子供の頃、生まれた日の新聞一面のコピーを販売するサービスを書店の片隅で見かけた。元手がかからないわりに法外な値段だ、とぼやきつつ親が買ってくれた紙面コピーを、しばらく大切に取ってあった。結局失くしてしまったので記事の詳細は記憶にないが、モノクロ紙面のセンターで満面の笑顔を輝かせる三人の男性の姿だけはおぼろげに覚えている。1972年2月7日の朝刊はもちろん、前日に五輪の表彰台で肩を寄せ合う日の丸飛行隊の勇姿を伝える内容だったはずである。とは言え当日生まれたばかりの本人には、日本の冬季オリンピック史上に燦然と輝く大記録の瞬間を覚えているはずもない。

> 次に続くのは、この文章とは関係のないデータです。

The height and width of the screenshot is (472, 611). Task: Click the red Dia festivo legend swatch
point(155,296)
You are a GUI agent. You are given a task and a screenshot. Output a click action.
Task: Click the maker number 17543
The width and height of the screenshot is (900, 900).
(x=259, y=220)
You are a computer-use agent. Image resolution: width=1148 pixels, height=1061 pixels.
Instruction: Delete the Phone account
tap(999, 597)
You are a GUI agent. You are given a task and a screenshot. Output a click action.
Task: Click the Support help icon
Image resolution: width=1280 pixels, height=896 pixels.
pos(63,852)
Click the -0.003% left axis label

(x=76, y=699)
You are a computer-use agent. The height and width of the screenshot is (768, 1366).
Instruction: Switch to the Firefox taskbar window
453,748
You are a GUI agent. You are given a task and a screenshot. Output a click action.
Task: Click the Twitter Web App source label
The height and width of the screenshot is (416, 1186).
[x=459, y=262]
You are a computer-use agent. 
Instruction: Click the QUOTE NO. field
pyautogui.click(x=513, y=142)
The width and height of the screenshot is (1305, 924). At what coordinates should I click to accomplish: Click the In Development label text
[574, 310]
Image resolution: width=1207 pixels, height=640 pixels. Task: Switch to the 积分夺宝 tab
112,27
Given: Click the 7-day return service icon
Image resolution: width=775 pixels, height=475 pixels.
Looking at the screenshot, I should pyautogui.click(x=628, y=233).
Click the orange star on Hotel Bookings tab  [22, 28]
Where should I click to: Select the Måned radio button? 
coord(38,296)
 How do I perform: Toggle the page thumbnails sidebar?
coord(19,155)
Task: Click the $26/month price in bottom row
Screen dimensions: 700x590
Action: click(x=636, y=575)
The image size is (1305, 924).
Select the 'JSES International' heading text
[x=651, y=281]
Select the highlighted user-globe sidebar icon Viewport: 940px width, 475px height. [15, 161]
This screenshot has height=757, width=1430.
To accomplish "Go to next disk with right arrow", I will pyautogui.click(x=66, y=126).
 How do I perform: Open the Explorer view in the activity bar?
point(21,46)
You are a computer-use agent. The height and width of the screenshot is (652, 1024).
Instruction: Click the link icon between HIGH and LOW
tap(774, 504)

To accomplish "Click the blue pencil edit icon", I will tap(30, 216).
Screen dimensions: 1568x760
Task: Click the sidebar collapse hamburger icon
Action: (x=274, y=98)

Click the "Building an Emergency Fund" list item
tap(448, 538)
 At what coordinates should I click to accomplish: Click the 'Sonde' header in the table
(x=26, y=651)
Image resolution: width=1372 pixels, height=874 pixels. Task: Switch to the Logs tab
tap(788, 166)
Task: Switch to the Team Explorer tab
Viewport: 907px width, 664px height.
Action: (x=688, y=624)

戯れに同じ2月7日生まれの有名人を探すと、聖徳太子の生誕が西暦換算で574年2月7日ということだそうである。聖徳太子と同じ誕生日とはつい自慢したくなる話だが、もともと真偽不明な伝説の多い人であるし、6世紀の記録にどこまで信ぴょう性があるのか定かではない。現代の著名人では、ノーベル物理学賞の故益川敏英博士や俳優の向井理さんが同日生まれである。ヴァイオリニストの諏訪内晶子さんは1972年2月7日生まれで、歳も同じだ。むかし従兄弟にその話をしたら、「いいとこ全部もってかれたんちゃうか」と言われた。

49歳と50歳の最大の違いは、十の位を四捨五入すると100歳に繰り上がってしまうことで、まだ若いという苦しい言い訳はもはや通用しない。一生の折返し地点をとうに過ぎたことは別に構わないのだが、50年も生きたわりに人間の中身が追いつかない我が身を振り返ると気が滅入る。だが葛飾北斎は90歳を目前に亡くなる間際、あとせめて5年あれば真の絵描きになれたのにと言ったと伝えられている。北斎ですらそうだったのであれば、凡人が齢50で一人前などおこがましいにも程がある。人生まだ始まったばかりと思えば、いくらか気が楽になる。